__Stored data__
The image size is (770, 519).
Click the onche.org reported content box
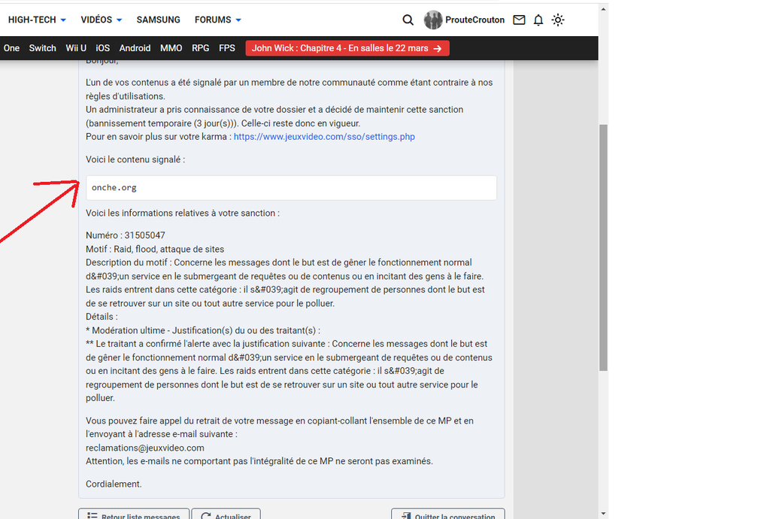291,188
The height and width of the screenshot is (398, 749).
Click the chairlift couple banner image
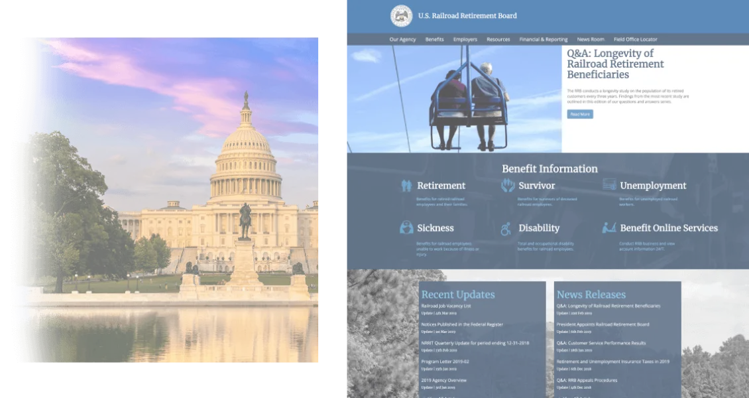[453, 99]

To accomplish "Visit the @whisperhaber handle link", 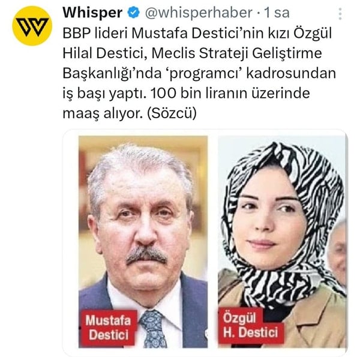I will pos(199,13).
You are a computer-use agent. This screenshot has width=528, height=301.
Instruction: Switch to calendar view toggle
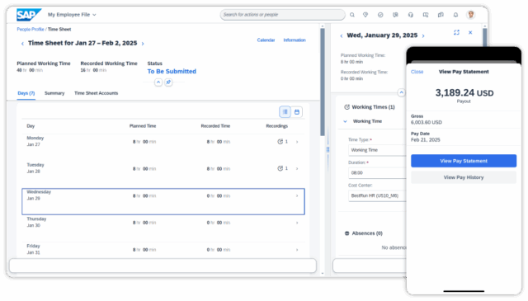tap(297, 112)
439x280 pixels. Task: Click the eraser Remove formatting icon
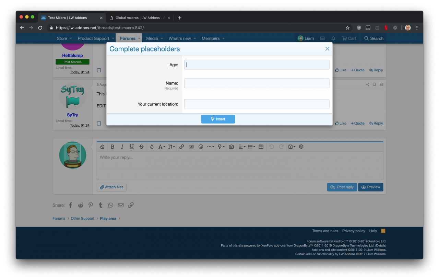click(x=102, y=147)
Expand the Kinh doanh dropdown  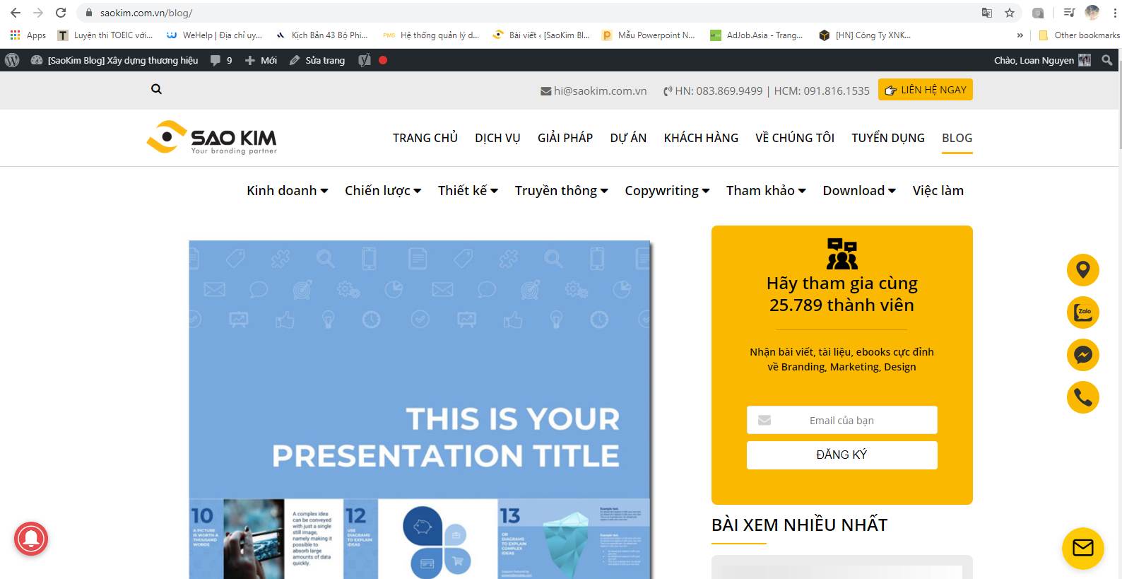(287, 191)
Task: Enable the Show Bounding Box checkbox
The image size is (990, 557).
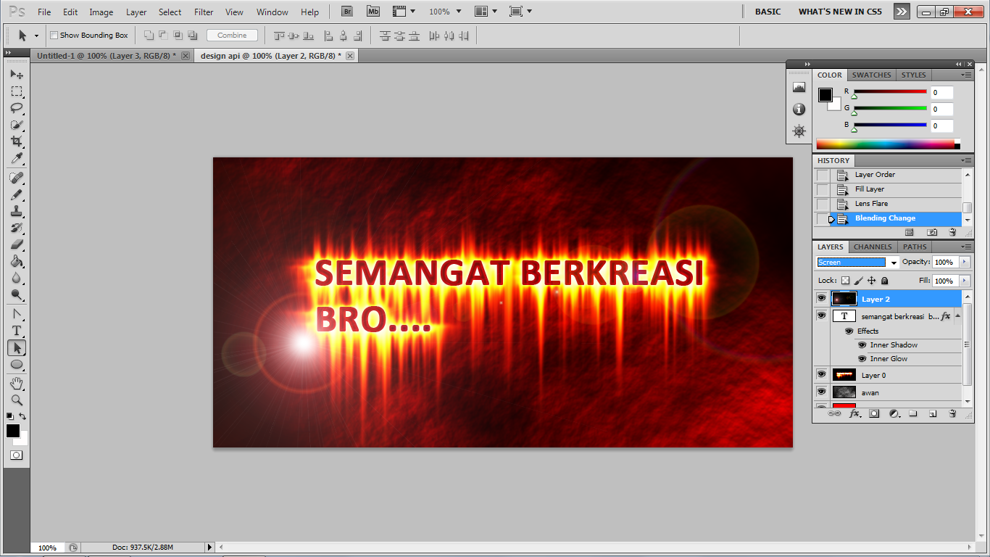Action: click(54, 35)
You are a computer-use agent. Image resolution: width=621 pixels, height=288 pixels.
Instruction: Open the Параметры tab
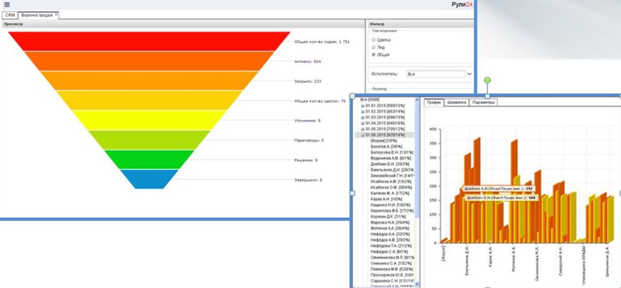coord(483,103)
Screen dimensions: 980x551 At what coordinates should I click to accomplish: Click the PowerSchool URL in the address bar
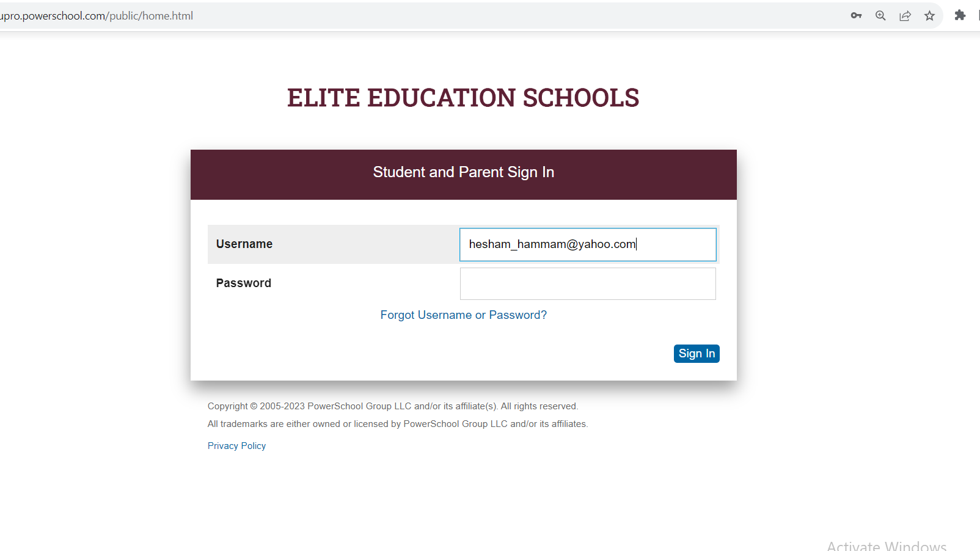click(98, 15)
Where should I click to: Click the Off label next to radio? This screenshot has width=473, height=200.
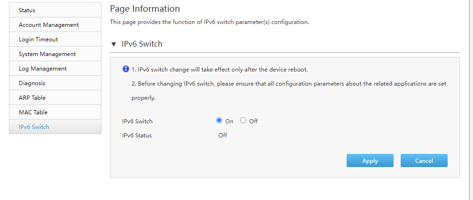coord(253,121)
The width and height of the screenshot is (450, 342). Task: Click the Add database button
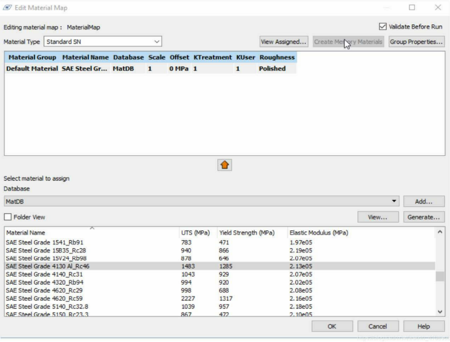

__WHAT YOU WILL DO__
Determine how many lines of the data above contain the string "computer", and answer with the number only.

__TASK OUTPUT__
2